How to efficiently calculate distance between GPS points in one dataset and GPS points in another data set using data.table

Question

I am facing a coding (optimization) problem in R. I have a long data set with GPS coordinates (lon, lat, timestamp) and for every row I need to check whether the location is near a bus stop. I have a .csv file with all the bus stops (in the Netherlands). The GPS coordinates file is millions of entries long, but could be split if necessary. The bus stop dataset is around 5500 entries long.
Using the code and tips given on, inter alia, these pages:

1) How to efficiently calculate distance between pair of coordinates using data.table :=

2) Using a simple for loop on spatial data

3) Calculate distance between two latitude-longitude points? (Haversine formula)

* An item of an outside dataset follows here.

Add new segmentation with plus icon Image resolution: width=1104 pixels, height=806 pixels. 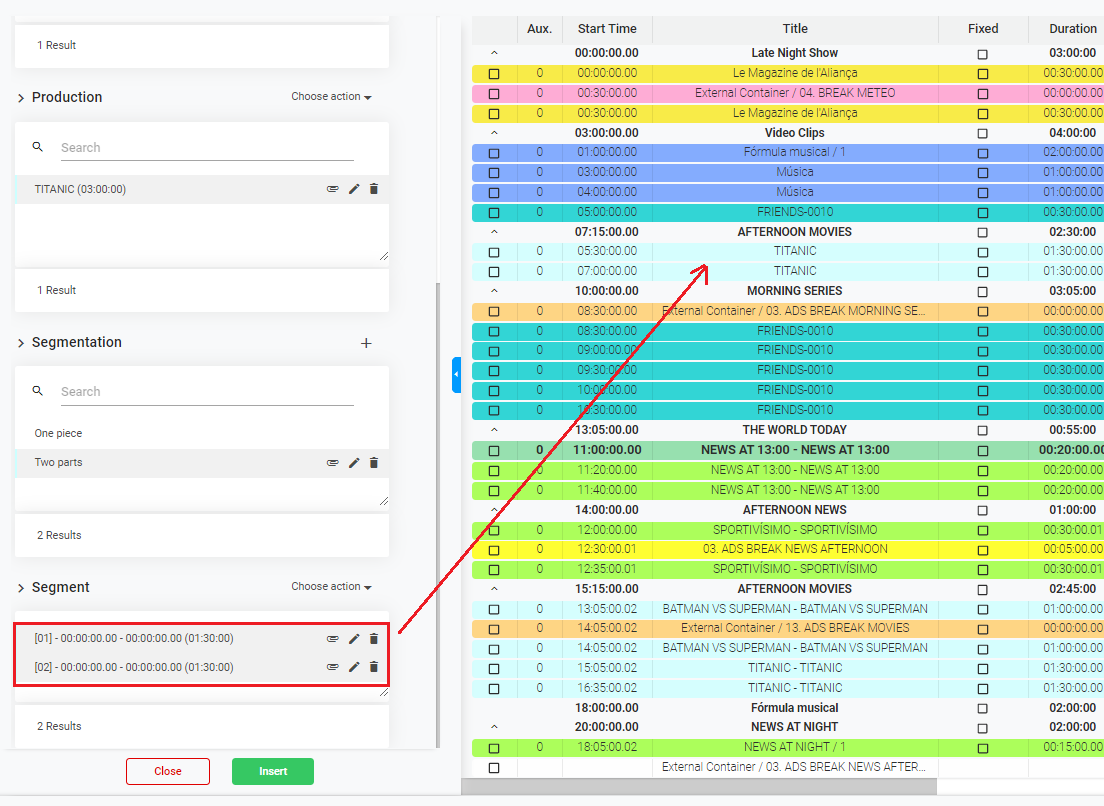click(x=366, y=343)
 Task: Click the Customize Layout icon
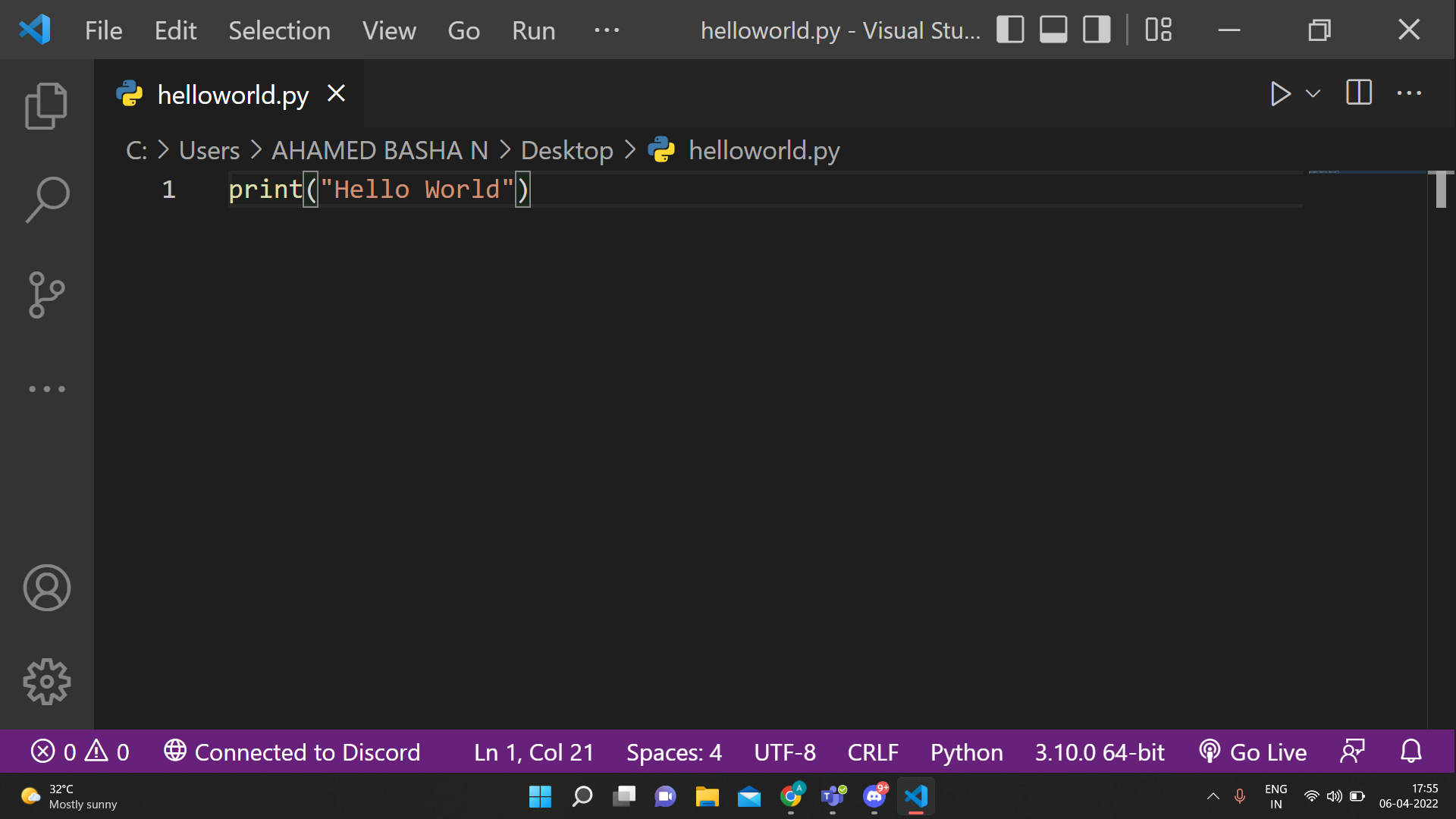pyautogui.click(x=1158, y=30)
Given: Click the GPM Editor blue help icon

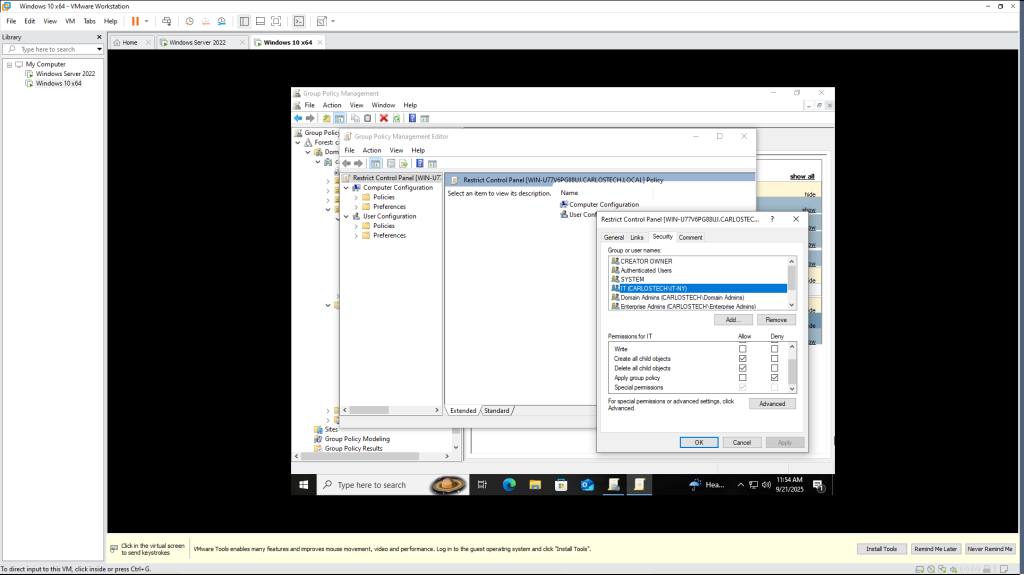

4) Fastest way to determine COUNTRY from millions of GPS coordinates [R]

I was able to construct a code that works, but is (too) slow. I was wondering if someone can help me with a faster data.table() implementation or can point out where the bottle neck in my code is? Is it the spDistsN1() function, or maybe the apply and melt() functions combination? I am most comfortable in R, but open to other software (as long as it is open source).

Due to privacy concerns I cannot upload the full dataset, but this is a (small) reproducible example that is not too different from how the real data looks.

# packages:
library(data.table)
library(tidyverse)
library(sp)


# create GPS data
number_of_GPS_coordinates <- 20000
set.seed(1)
gpsdata<-as.data.frame(cbind(id=1:number_of_GPS_coordinates, 
                             lat=runif(number_of_GPS_coordinates,50.5,53.5), 
                             lon=runif(number_of_GPS_coordinates,4,7)))

# create some busstop data. In this case only 2000 bus stops
set.seed(1)
number_of_bus_stops <- 2000
stop<-as.data.frame(gpsdata[sample(nrow(gpsdata), number_of_bus_stops), -1]) # of course do not keep id variable
stop$lat<-stop$lat+rnorm(number_of_bus_stops,0,.0005)
stop$lon<-stop$lon+rnorm(number_of_bus_stops,0,.0005)
busdata.data<-cbind(stop, name=replicate(number_of_bus_stops, paste(sample(LETTERS, 15, replace=TRUE), collapse="")))

names(busdata.data) <- c("latitude_bustops",  "longitude_bustops", "name")

Download the real bus stop data if you want, kind of hard to reproduce a random sample of this.

#temp <- tempfile()
#download.file("http://data.openov.nl/haltes/stops.csv.gz", temp) #1.7MB
#gzfile(temp, 'rt')
#busstopdata <- read.csv(temp, stringsAsFactors = FALSE)
#unlink(temp)
#bus_stops <- fread("bus_stops.csv")
#busdata.data <- busstopdata %>%
#  mutate(latitude_bustops = latitude)%>%
#  mutate(longitude_bustops = longitude)%>%
#  dplyr::select(name, latitude_bustops,  longitude_bustops)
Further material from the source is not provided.